» **EXERCISE GOAL**:
In the entries below, find the line with "Click the User Role Manager person icon" and the line with "The height and width of the screenshot is (605, 807).". Reproduce those two lines and every line between them exactly, and nothing more.
::: ENTRIES SHOWN :::
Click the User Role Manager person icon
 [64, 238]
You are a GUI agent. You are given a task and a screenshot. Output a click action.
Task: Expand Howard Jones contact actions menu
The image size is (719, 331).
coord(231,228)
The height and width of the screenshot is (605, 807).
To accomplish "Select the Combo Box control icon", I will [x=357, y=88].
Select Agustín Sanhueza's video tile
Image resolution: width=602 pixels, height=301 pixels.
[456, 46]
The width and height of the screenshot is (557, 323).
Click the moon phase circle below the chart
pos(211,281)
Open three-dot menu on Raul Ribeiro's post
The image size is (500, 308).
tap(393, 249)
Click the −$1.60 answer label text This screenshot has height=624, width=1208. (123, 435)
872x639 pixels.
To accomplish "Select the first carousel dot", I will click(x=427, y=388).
:::
::: ENTRIES SHOWN :::
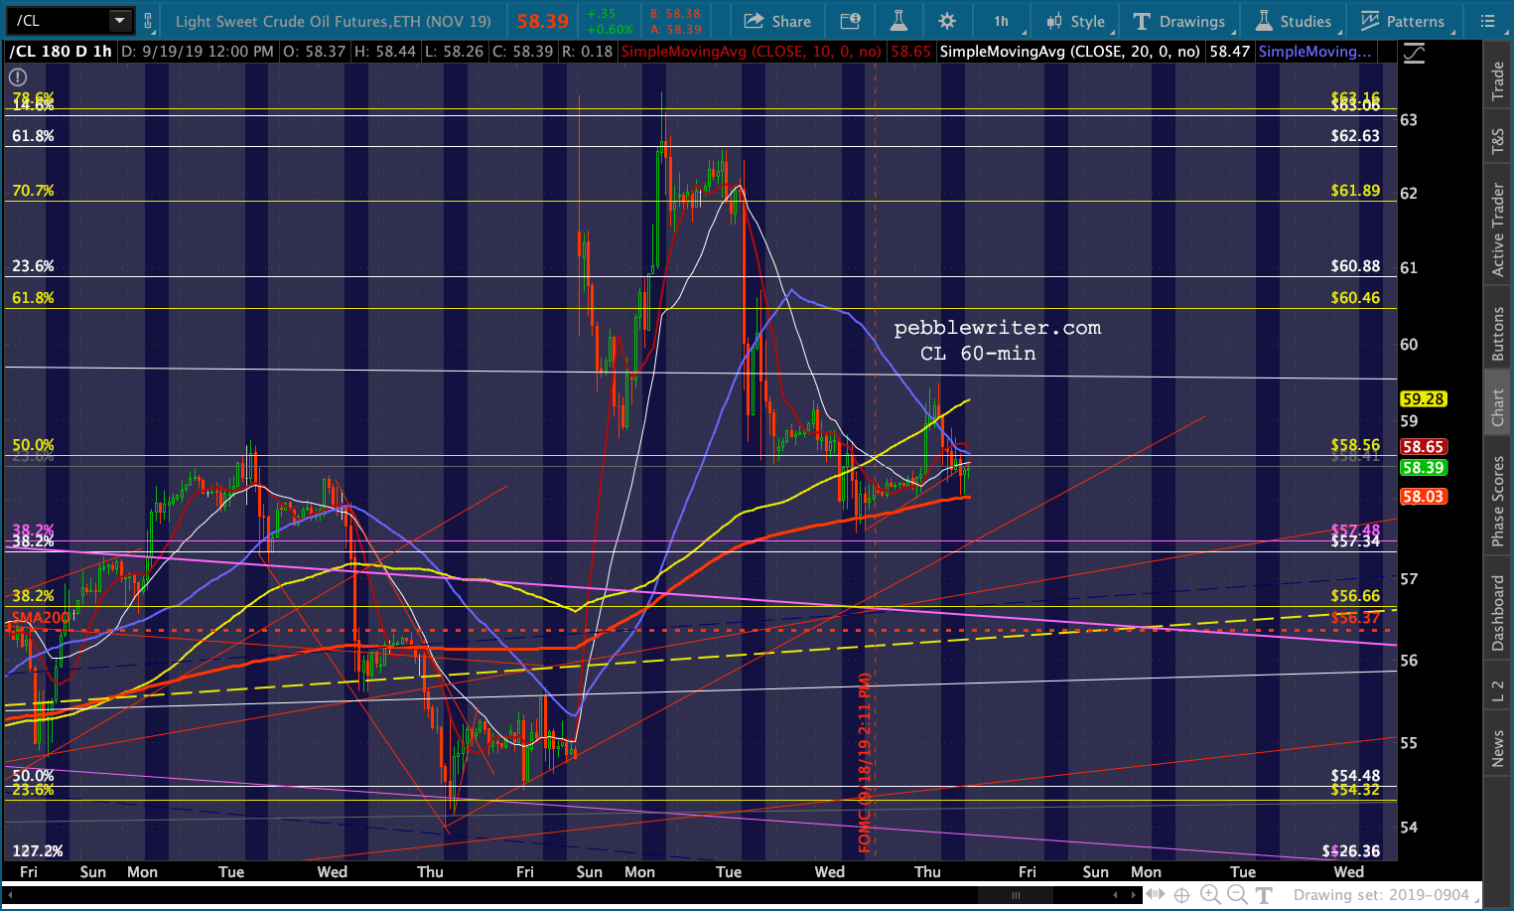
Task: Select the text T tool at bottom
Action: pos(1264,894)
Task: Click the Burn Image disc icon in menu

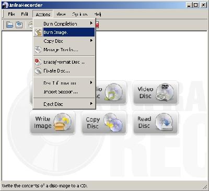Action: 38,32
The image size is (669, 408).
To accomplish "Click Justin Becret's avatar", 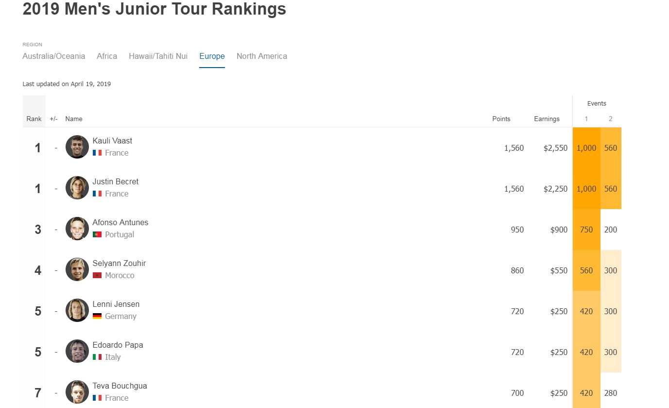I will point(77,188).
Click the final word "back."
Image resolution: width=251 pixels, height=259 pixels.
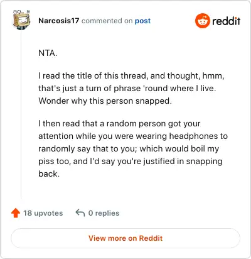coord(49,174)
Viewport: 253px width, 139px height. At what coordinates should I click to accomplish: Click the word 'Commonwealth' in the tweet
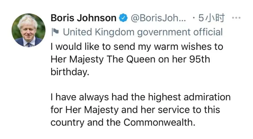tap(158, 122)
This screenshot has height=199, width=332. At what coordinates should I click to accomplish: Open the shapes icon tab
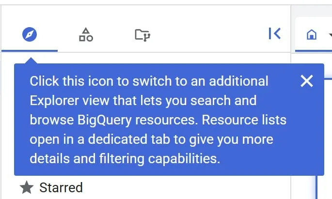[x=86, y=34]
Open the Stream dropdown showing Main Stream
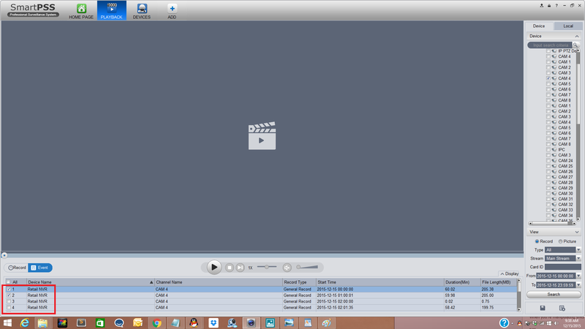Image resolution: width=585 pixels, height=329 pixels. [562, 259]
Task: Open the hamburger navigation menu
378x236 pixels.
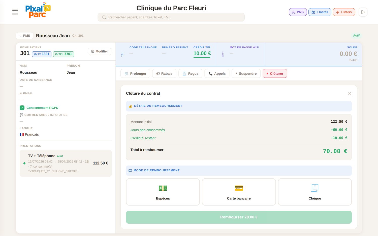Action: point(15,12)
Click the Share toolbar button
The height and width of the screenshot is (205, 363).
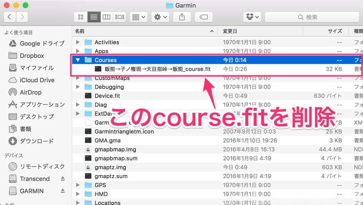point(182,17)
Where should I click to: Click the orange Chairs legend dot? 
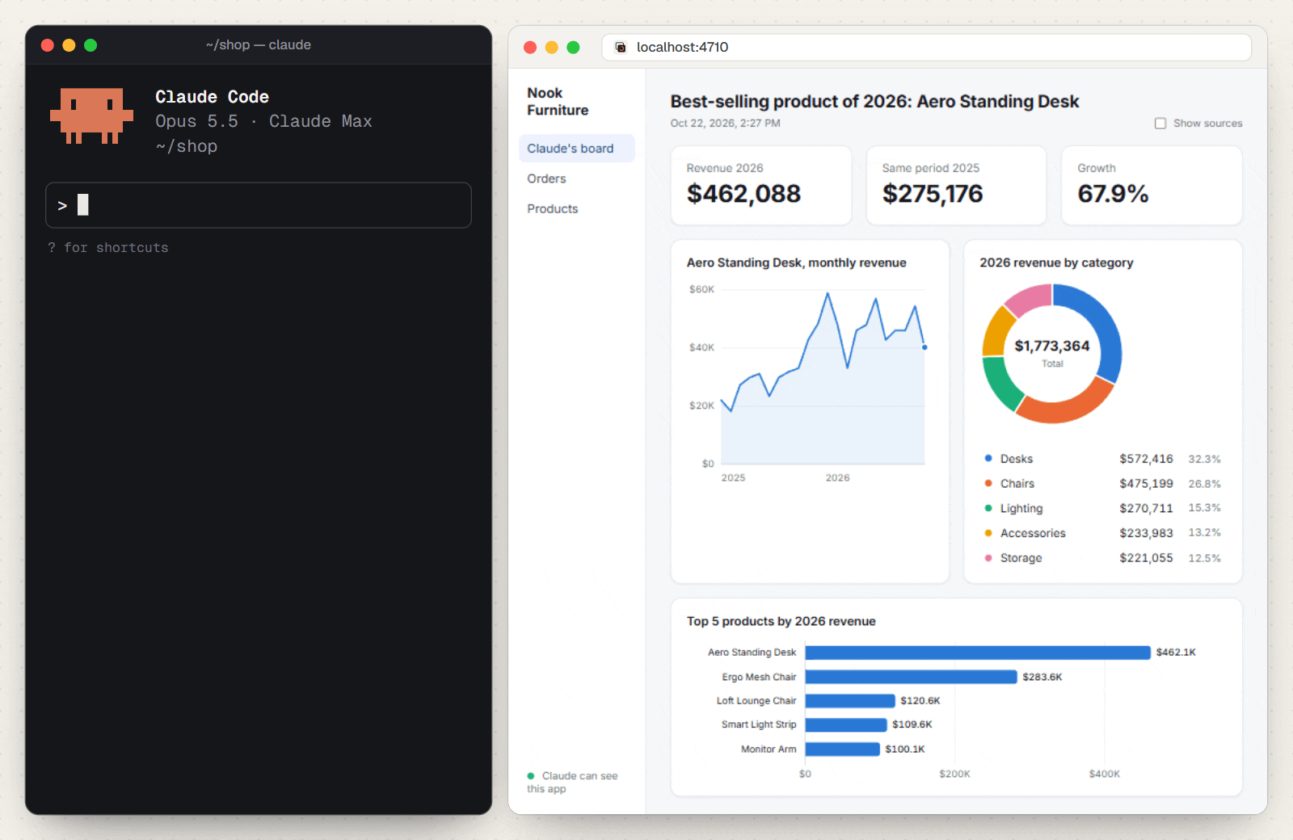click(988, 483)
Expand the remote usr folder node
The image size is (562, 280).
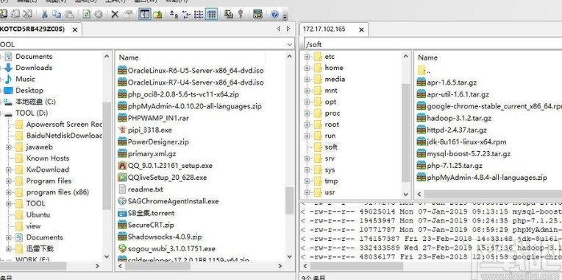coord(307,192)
:::
» **YOUR RESPONSE**:
Click the User Role Manager person icon
 [64, 238]
You are a GUI agent. You are given a task and a screenshot. Output a click action.
Task: Expand Howard Jones contact actions menu
The image size is (719, 331).
coord(231,228)
The height and width of the screenshot is (605, 807).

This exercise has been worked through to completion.